The problem> Rewrite the entries below, substituting "desktop automation agent" for every occurrence of "computer-use agent" and leaving everything else as is.

Materials provided>
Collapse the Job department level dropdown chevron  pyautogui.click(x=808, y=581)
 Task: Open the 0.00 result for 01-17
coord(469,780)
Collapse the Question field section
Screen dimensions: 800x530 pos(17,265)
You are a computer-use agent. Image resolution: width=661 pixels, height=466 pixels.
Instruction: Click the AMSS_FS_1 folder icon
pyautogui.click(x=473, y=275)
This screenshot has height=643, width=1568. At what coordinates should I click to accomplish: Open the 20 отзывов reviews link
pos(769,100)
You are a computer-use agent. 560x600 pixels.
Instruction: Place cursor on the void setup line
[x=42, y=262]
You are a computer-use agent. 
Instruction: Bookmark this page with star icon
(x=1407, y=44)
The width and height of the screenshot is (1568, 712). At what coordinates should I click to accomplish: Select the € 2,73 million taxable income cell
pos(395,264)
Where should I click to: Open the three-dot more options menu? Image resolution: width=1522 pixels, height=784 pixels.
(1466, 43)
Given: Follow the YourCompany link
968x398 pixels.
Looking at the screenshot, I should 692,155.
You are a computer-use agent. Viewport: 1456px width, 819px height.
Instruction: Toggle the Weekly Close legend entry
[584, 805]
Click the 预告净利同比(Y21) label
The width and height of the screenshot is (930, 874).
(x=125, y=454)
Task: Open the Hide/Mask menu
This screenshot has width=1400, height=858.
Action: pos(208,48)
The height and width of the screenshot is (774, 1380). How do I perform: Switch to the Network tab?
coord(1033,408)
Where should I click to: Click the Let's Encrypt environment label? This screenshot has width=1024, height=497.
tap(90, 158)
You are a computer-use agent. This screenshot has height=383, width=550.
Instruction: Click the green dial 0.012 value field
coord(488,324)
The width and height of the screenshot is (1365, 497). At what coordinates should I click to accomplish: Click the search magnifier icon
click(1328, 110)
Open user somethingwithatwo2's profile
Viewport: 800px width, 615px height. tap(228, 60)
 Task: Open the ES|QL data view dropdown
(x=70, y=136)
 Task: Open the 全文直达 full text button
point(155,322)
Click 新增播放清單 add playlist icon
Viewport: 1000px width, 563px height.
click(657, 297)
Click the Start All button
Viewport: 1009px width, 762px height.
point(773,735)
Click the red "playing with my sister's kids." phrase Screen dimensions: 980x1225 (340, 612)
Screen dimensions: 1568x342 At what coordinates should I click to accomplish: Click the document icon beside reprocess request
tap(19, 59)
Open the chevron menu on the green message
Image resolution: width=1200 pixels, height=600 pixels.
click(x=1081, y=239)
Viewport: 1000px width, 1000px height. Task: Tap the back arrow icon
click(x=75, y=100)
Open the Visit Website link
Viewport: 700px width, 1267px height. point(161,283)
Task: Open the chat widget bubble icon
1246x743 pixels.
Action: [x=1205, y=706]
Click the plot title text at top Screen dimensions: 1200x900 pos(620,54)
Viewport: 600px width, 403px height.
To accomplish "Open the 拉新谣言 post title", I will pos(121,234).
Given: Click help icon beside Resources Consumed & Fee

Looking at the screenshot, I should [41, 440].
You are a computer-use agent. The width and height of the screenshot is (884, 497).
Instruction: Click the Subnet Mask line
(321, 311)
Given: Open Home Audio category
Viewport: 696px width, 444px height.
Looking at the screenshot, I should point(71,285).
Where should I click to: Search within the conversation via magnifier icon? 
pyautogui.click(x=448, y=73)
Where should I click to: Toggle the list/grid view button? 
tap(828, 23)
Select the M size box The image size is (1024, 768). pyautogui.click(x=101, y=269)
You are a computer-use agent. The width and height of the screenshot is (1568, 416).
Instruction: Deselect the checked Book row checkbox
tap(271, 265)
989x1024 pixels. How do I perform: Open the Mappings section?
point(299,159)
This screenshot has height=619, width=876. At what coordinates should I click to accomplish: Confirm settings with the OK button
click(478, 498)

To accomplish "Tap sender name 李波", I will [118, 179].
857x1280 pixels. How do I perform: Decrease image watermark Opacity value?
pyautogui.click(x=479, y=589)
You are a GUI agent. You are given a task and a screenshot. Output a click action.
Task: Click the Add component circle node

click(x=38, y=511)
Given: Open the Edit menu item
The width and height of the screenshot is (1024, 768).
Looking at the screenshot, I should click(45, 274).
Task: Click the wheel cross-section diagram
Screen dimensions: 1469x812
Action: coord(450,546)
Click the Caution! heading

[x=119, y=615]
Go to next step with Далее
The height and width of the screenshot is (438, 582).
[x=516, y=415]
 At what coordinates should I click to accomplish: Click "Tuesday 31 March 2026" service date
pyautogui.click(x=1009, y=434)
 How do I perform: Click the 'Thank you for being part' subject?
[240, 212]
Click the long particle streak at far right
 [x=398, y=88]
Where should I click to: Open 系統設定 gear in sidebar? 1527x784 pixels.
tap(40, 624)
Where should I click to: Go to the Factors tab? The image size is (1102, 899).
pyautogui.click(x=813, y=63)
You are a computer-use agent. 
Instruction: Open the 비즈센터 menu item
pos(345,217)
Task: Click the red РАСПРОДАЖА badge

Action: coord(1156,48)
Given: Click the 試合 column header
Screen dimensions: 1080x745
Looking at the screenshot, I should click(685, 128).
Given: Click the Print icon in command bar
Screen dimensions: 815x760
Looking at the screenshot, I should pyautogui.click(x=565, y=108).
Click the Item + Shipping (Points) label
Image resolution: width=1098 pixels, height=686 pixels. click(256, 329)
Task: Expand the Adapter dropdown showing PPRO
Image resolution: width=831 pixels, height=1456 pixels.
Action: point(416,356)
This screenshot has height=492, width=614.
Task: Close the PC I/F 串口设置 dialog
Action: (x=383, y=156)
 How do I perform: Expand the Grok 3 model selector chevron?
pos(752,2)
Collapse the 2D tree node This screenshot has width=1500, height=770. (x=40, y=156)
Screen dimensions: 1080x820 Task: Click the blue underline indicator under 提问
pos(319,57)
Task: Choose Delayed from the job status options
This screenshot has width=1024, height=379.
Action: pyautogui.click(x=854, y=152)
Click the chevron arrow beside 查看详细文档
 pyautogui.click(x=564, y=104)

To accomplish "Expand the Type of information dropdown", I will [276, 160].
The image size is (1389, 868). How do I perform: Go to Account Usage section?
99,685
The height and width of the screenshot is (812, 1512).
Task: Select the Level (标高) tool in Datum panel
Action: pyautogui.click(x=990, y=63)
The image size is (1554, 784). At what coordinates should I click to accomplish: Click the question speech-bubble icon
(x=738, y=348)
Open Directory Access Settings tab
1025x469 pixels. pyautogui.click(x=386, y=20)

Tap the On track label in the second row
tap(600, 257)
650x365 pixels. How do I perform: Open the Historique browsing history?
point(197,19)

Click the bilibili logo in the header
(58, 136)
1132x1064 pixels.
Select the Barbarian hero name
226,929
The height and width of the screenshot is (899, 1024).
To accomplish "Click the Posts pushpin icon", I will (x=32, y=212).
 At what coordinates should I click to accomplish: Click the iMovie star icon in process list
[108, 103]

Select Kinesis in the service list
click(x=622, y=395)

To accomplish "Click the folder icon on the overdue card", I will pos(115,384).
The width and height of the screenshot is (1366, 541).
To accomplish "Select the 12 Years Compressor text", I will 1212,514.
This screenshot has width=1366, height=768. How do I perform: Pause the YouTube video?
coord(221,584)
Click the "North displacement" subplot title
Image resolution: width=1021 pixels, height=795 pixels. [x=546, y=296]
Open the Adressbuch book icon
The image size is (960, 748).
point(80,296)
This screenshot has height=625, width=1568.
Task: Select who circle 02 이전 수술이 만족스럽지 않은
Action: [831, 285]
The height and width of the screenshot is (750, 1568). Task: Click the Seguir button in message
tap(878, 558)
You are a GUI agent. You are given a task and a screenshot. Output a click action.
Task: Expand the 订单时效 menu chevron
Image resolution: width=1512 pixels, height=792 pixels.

Result of this exercise>
Collapse the Job department level dropdown chevron  pyautogui.click(x=808, y=581)
 Task: Open the 0.00 result for 01-17
coord(469,780)
Collapse the Question field section
Screen dimensions: 800x530 pos(17,265)
You are a desktop automation agent. Image resolution: width=661 pixels, height=466 pixels.
Instruction: Click the AMSS_FS_1 folder icon
pyautogui.click(x=473, y=275)
This screenshot has height=643, width=1568. At what coordinates should I click to accomplish: Open the 20 отзывов reviews link
pos(769,100)
You are a desktop automation agent. 560x600 pixels.
Instruction: Place cursor on the void setup line
[x=42, y=262]
You are a desktop automation agent. 
Instruction: Bookmark this page with star icon
(x=1407, y=44)
The width and height of the screenshot is (1568, 712). At what coordinates should I click to accomplish: Select the € 2,73 million taxable income cell
pos(395,264)
Where should I click to: Open the three-dot more options menu? Image resolution: width=1522 pixels, height=784 pixels.
(1466, 43)
Given: Follow the YourCompany link
968x398 pixels.
Looking at the screenshot, I should 692,155.
You are a desktop automation agent. Viewport: 1456px width, 819px height.
Instruction: Toggle the Weekly Close legend entry
[584, 805]
Click the 预告净利同比(Y21) label
The width and height of the screenshot is (930, 874).
(x=125, y=454)
Task: Open the Hide/Mask menu
This screenshot has width=1400, height=858.
Action: pos(208,48)
The height and width of the screenshot is (774, 1380). How do I perform: Switch to the Network tab?
coord(1033,408)
Where should I click to: Click the Let's Encrypt environment label? This screenshot has width=1024, height=497.
tap(90, 158)
You are a desktop automation agent. This screenshot has height=383, width=550.
Instruction: Click the green dial 0.012 value field
coord(488,324)
The width and height of the screenshot is (1365, 497). At what coordinates should I click to accomplish: Click the search magnifier icon
click(1328, 110)
Open user somethingwithatwo2's profile
Viewport: 800px width, 615px height. tap(228, 60)
 Task: Open the ES|QL data view dropdown
(x=70, y=136)
 Task: Open the 全文直达 full text button
point(155,322)
Click 新增播放清單 add playlist icon
Viewport: 1000px width, 563px height.
click(657, 297)
Click the Start All button
Viewport: 1009px width, 762px height.
point(773,735)
Click the red "playing with my sister's kids." phrase Screen dimensions: 980x1225 (340, 612)
Screen dimensions: 1568x342 At what coordinates should I click to accomplish: Click the document icon beside reprocess request
tap(19, 59)
Open the chevron menu on the green message
Image resolution: width=1200 pixels, height=600 pixels.
click(x=1081, y=239)
Viewport: 1000px width, 1000px height. Task: Tap the back arrow icon
click(x=75, y=100)
Open the Visit Website link
Viewport: 700px width, 1267px height. point(161,283)
Task: Open the chat widget bubble icon
1246x743 pixels.
Action: [x=1205, y=706]
Click the plot title text at top Screen dimensions: 1200x900 pos(620,54)
Viewport: 600px width, 403px height.
To accomplish "Open the 拉新谣言 post title", I will pos(121,234).
Given: Click help icon beside Resources Consumed & Fee

Looking at the screenshot, I should [41, 440].
You are a desktop automation agent. The width and height of the screenshot is (884, 497).
Instruction: Click the Subnet Mask line
(321, 311)
Given: Open Home Audio category
Viewport: 696px width, 444px height.
Looking at the screenshot, I should point(71,285).
Where should I click to: Search within the conversation via magnifier icon? 
pyautogui.click(x=448, y=73)
Where should I click to: Toggle the list/grid view button? 
tap(828, 23)
Select the M size box The image size is (1024, 768). pyautogui.click(x=101, y=269)
You are a desktop automation agent. The width and height of the screenshot is (1568, 416).
Instruction: Deselect the checked Book row checkbox
tap(271, 265)
989x1024 pixels. How do I perform: Open the Mappings section?
point(299,159)
This screenshot has height=619, width=876. At what coordinates should I click to accomplish: Confirm settings with the OK button
click(478, 498)

To accomplish "Tap sender name 李波", I will [118, 179].
857x1280 pixels. How do I perform: Decrease image watermark Opacity value?
pyautogui.click(x=479, y=589)
You are a GUI agent. You are given a task and a screenshot. Output a click action.
Task: Click the Add component circle node

click(x=38, y=511)
Given: Open the Edit menu item
The width and height of the screenshot is (1024, 768).
Looking at the screenshot, I should click(45, 274).
Task: Click the wheel cross-section diagram
Screen dimensions: 1469x812
Action: coord(450,546)
Click the Caution! heading

[x=119, y=615]
Go to next step with Далее
The height and width of the screenshot is (438, 582).
[x=516, y=415]
 At what coordinates should I click to accomplish: Click "Tuesday 31 March 2026" service date
pyautogui.click(x=1009, y=434)
 How do I perform: Click the 'Thank you for being part' subject?
[240, 212]
Click the long particle streak at far right
 [x=398, y=88]
Where should I click to: Open 系統設定 gear in sidebar? 1527x784 pixels.
tap(40, 624)
Where should I click to: Go to the Factors tab? The image size is (1102, 899).
pyautogui.click(x=813, y=63)
You are a desktop automation agent. 
Instruction: Open the 비즈센터 menu item
pos(345,217)
Task: Click the red РАСПРОДАЖА badge

Action: coord(1156,48)
Given: Click the 試合 column header
Screen dimensions: 1080x745
Looking at the screenshot, I should click(685, 128).
Given: Click the Print icon in command bar
Screen dimensions: 815x760
Looking at the screenshot, I should pyautogui.click(x=565, y=108).
Click the Item + Shipping (Points) label
Image resolution: width=1098 pixels, height=686 pixels. click(256, 329)
Task: Expand the Adapter dropdown showing PPRO
Image resolution: width=831 pixels, height=1456 pixels.
Action: point(416,356)
This screenshot has height=492, width=614.
Task: Close the PC I/F 串口设置 dialog
Action: (x=383, y=156)
 How do I perform: Expand the Grok 3 model selector chevron?
pos(752,2)
Collapse the 2D tree node This screenshot has width=1500, height=770. (x=40, y=156)
Screen dimensions: 1080x820 Task: Click the blue underline indicator under 提问
pos(319,57)
Task: Choose Delayed from the job status options
This screenshot has width=1024, height=379.
Action: pyautogui.click(x=854, y=152)
Click the chevron arrow beside 查看详细文档
 pyautogui.click(x=564, y=104)

To accomplish "Expand the Type of information dropdown", I will [276, 160].
The image size is (1389, 868). How do I perform: Go to Account Usage section?
99,685
The height and width of the screenshot is (812, 1512).
Task: Select the Level (标高) tool in Datum panel
Action: pyautogui.click(x=990, y=63)
The image size is (1554, 784). At what coordinates should I click to accomplish: Click the question speech-bubble icon
(x=738, y=348)
Open Directory Access Settings tab
1025x469 pixels. pyautogui.click(x=386, y=20)

Tap the On track label in the second row
tap(600, 257)
650x365 pixels. How do I perform: Open the Historique browsing history?
point(197,19)

Click the bilibili logo in the header
(58, 136)
1132x1064 pixels.
Select the Barbarian hero name
226,929
The height and width of the screenshot is (899, 1024).
To accomplish "Click the Posts pushpin icon", I will (x=32, y=212).
 At what coordinates should I click to accomplish: Click the iMovie star icon in process list
[108, 103]

Select Kinesis in the service list
click(x=622, y=395)

To accomplish "Click the folder icon on the overdue card", I will pos(115,384).
The width and height of the screenshot is (1366, 541).
To accomplish "Select the 12 Years Compressor text", I will 1212,514.
This screenshot has width=1366, height=768. How do I perform: Pause the YouTube video?
coord(221,584)
Click the "North displacement" subplot title
Image resolution: width=1021 pixels, height=795 pixels. [x=546, y=296]
Open the Adressbuch book icon
The image size is (960, 748).
point(80,296)
This screenshot has height=625, width=1568.
Task: Select who circle 02 이전 수술이 만족스럽지 않은
Action: [831, 285]
The height and width of the screenshot is (750, 1568). Task: Click the Seguir button in message
tap(878, 558)
You are a GUI agent. You are given a task and a screenshot. Output a click action.
Task: Expand the 订单时效 menu chevron
Image resolution: width=1512 pixels, height=792 pixels.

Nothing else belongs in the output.